Purpose : Nonarteritic anterior ischemic optic neuropathy (NAION) is a leading cause of irreversible vision loss in those older than 50. We investigated the plasma proteome of patients with NAION and its biological activity on the retina and optic nerve.

Methods : We obtained plasma from 38 subjects (10 controls, 9 acute, 8 chronic unilateral and 11 chronic bilateral NAION patients) and performed proteomic analysis using mass spectrometry. Data was analyzed using logistic regression, dimensionality reduction and pathway analysis to identify NAION biomarker candidates. We next investigated the effect of NAION plasma on primary human retinal astrocytes in vitro and in a rodent NAION model of photochemical thrombosis. Analysis of retina edema, gliosis and neuronal survival was performed using optical coherence tomography in vivo imaging and histology of the retina and optic nerve.

Results : We identified 38 blood biomarker candidates for NAION, which were mostly associated to complement system and fibrinolysis pathways. Plasma from chronic bilateral NAION patients increased mRNA levels of Gfap and complement protein C3 in human retinal astrocytes. Intraocular injection of NAION plasma after photochemical thrombosis exacerbated retinal edema, led to dysfunctional Kir4.1 expression in astrocytes, and decreased neuronal survival at week 3 post-NAION.

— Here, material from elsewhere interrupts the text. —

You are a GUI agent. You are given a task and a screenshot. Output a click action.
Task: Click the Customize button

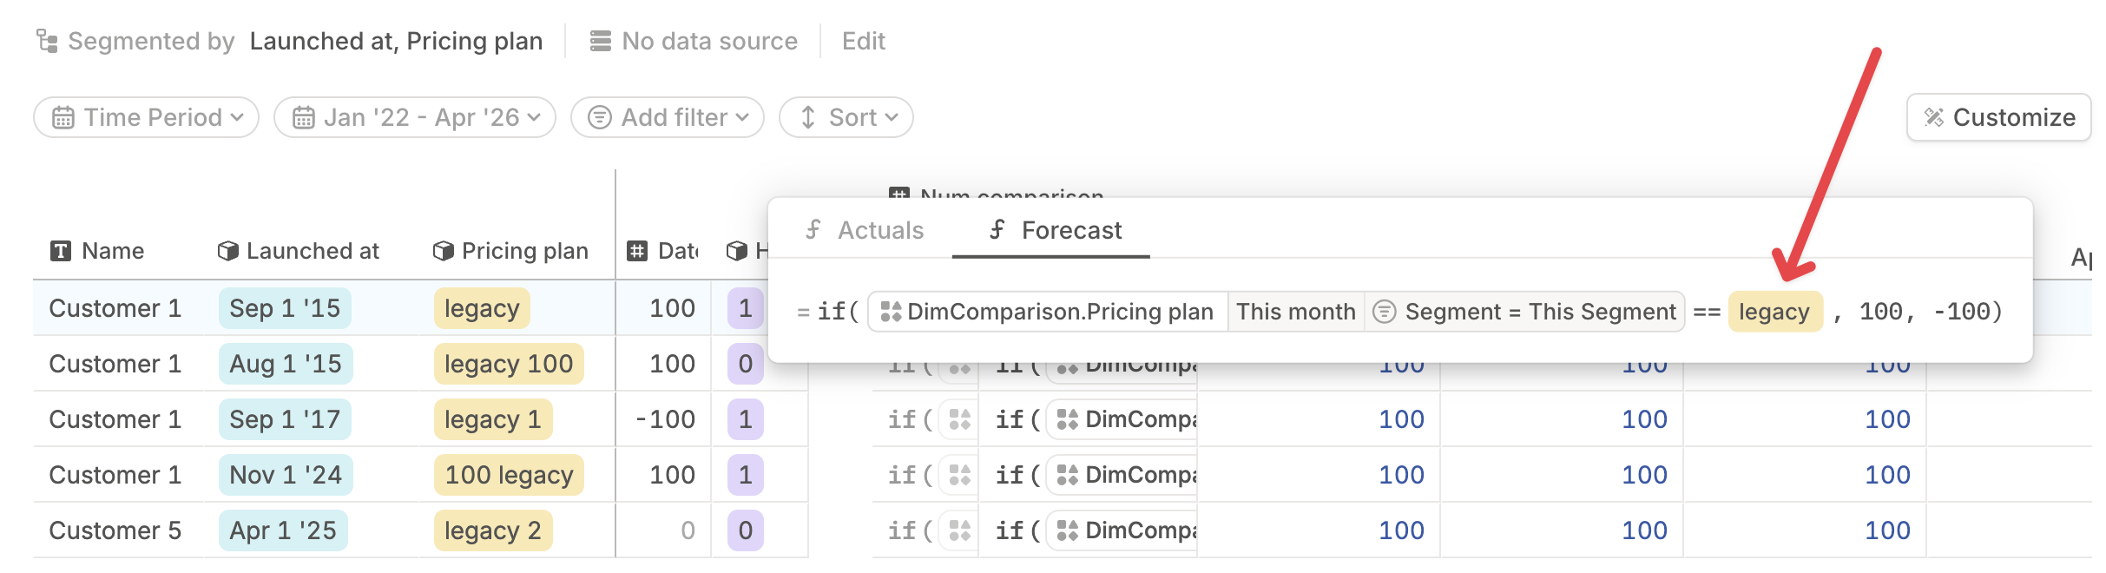(1999, 117)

Conclusions : Plasma from NAION patients have distinguishable levels of proteins associated with complement pathways and fibrinolysis and have detrimental biological activity on the retinal glia and neurons. Our findings highlight potential molecular targets for NAION biomarker development and treatment.

This abstract was presented at the 2024 ARVO Annual Meeting, held in Seattle, WA, May 5-9, 2024.